The Federal Government has formally announced a reduction in the Foreign Investment Review Board (FIRB) notification threshold for purchases of agricultural land by foreign non-government investors from $252 million to $15 million (in aggregate taking into account all agricultural land already held by the investor). The reduced threshold will be effective from 1 March 2015.
Consistent with free-trade agreement commitments, the reduced threshold will apply to all non-government investors except those from the United States, New Zealand, Chile, Singapore and Thailand. All foreign government investors must continue to notify FIRB of all purchases of agricultural land, regardless of value.
According to the FIRB website, further details will be provided in a revised version of Australia’s Foreign Investment Policy, to be released shortly.

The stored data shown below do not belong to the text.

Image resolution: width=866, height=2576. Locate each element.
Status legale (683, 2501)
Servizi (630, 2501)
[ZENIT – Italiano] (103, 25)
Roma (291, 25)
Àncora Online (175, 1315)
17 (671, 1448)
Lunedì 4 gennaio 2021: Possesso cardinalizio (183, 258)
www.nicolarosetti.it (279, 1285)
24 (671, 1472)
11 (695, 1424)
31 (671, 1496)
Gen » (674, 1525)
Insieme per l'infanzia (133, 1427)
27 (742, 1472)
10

The Government has also announced that:
- it intends to move ahead with the foreign ownership register of agricultural land (initially announced under a previous government) to strengthen reporting requirements and provide a clear picture of foreign investment in Australia’s agricultural sector;
- from 1 July 2015, the Australian Tax Office will start collecting information on all new foreign investment in agricultural land regardless of value and will commence a stock take of existing agricultural land ownership by foreign interests; and
- it will continue to work with state and territory governments so that the ATO register will use land title transfer information.
See media release on 11 February 2015.
In addition, the Government is seeking consultation on:
- increasing compliance and enforcement activities around foreign investment in residential real estate through the creation of a specialised investigative and enforcement area within the ATO;
- introducing new civil penalties and increased criminal penalties for foreign investors and third parties who breach the foreign investment rules;
- introducing an application fee on all foreign investment proposals, based on the type of investment; and
- a new definition of agribusiness for the purpose of introducing a new $55 million screening threshold for foreign investment in Australian agribusiness.
See media release on 25 February 2015.
An Options Paper - Strengthening Australia's Foreign Investment Framework has been released which seeks feedback from interested stakeholders on the proposed changes to the foreign investment framework outlined above. Submissions on the Options Paper are due by 20 March 2015.